Which lines in the records below contain the word "sports"? Copy each one out.

:: Provided material ::

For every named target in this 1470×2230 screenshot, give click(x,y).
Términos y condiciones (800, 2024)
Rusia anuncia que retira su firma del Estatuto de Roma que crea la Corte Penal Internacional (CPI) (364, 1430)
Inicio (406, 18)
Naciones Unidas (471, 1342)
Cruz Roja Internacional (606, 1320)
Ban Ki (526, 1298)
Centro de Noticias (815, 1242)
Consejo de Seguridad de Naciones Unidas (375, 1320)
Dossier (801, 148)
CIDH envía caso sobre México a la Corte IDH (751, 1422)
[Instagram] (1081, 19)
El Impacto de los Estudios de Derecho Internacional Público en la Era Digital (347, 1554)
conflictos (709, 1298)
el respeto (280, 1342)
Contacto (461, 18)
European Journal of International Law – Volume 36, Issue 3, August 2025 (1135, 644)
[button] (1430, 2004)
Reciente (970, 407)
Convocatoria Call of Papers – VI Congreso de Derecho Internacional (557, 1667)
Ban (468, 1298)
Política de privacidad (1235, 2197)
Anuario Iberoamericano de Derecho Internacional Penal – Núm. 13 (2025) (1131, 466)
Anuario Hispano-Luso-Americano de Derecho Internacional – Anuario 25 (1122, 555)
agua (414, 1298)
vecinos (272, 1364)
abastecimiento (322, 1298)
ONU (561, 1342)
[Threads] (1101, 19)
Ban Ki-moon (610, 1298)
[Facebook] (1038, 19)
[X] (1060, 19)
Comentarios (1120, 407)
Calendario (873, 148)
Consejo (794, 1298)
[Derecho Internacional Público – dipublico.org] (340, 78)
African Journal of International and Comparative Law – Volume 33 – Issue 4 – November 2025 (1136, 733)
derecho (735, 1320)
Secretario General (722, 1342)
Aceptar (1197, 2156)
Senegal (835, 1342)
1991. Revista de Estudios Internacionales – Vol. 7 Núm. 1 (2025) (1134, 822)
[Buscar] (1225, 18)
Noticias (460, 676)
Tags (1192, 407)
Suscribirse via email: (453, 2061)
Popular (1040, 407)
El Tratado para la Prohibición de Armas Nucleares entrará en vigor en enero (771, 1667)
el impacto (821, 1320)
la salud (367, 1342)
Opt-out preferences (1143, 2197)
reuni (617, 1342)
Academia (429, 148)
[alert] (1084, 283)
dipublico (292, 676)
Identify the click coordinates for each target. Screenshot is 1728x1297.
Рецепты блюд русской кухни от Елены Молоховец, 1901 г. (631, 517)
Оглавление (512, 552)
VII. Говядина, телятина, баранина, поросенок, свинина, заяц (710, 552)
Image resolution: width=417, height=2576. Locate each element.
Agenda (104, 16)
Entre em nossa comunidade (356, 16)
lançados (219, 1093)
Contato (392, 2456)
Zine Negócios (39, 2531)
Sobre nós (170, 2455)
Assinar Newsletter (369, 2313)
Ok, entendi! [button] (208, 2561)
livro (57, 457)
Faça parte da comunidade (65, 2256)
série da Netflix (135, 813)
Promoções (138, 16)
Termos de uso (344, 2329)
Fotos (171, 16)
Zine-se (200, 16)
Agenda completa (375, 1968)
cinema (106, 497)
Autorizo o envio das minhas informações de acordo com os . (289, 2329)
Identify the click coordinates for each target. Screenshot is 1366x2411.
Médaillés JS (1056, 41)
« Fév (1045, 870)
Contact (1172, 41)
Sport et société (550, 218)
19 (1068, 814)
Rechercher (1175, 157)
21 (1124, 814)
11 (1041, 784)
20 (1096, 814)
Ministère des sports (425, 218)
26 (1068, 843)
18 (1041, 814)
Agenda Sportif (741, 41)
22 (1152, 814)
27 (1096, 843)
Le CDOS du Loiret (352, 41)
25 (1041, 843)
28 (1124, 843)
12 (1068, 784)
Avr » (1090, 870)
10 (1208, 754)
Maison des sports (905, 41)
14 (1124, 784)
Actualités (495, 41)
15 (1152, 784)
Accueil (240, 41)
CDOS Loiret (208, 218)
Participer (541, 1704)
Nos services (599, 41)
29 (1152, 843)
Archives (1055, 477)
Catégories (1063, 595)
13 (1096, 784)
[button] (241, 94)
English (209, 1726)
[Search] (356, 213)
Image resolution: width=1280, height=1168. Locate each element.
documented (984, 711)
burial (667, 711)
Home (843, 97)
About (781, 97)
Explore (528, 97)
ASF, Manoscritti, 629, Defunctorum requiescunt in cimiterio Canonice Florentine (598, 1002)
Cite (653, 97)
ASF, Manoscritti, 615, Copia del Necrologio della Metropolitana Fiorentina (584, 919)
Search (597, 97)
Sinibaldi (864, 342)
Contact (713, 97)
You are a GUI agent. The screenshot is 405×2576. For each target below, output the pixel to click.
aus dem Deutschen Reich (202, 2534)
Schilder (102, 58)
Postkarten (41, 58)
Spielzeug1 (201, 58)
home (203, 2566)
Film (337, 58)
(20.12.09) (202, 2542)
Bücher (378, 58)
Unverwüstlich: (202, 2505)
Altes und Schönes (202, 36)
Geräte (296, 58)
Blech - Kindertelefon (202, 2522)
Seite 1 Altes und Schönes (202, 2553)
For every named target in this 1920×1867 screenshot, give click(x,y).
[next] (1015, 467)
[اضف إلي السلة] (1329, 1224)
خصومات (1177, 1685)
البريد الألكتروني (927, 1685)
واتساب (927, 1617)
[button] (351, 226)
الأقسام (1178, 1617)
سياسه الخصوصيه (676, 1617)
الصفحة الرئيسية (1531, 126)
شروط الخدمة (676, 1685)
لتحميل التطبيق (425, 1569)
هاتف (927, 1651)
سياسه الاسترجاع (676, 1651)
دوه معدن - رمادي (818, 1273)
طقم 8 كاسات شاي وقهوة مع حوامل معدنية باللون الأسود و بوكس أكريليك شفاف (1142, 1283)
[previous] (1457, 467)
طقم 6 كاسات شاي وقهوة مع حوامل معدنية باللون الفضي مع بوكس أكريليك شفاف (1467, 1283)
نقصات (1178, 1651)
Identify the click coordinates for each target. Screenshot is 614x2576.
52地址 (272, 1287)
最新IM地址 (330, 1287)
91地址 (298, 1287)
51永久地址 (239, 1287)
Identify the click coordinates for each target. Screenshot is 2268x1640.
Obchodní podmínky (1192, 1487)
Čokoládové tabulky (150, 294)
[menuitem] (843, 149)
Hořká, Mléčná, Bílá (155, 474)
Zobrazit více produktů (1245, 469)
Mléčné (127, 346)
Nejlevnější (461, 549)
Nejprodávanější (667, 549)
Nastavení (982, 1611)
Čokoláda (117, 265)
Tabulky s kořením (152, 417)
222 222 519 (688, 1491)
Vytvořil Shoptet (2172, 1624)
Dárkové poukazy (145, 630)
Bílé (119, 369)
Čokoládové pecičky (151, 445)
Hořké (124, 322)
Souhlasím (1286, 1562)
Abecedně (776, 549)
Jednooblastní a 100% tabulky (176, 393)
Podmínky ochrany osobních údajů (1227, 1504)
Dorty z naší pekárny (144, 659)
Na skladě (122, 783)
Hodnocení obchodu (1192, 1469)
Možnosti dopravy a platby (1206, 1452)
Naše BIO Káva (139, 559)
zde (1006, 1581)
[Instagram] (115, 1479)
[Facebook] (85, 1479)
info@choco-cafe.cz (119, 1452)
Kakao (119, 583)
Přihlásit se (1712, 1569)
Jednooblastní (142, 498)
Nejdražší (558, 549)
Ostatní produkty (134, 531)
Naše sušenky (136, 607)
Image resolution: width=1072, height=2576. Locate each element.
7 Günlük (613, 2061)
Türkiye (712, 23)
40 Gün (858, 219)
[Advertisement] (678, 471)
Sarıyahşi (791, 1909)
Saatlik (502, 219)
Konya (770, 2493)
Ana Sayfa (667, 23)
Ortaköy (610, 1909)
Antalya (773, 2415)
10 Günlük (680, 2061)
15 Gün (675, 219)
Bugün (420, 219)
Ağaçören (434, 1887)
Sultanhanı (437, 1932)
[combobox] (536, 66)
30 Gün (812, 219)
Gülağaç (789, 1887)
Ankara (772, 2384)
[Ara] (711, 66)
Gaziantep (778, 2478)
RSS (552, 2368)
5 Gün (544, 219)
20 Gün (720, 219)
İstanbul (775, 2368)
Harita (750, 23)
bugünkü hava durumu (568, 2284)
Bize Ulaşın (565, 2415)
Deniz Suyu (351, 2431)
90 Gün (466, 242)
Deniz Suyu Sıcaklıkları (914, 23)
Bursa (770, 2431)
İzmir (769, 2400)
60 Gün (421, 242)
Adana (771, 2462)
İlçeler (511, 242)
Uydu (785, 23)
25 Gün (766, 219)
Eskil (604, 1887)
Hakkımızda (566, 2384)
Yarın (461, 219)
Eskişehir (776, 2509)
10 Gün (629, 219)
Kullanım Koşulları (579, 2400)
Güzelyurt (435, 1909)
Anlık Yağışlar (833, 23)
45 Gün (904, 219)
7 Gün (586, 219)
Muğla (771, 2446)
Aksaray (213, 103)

:::

Task solution —
Ministère des sports (425, 218)
Maison des sports (905, 41)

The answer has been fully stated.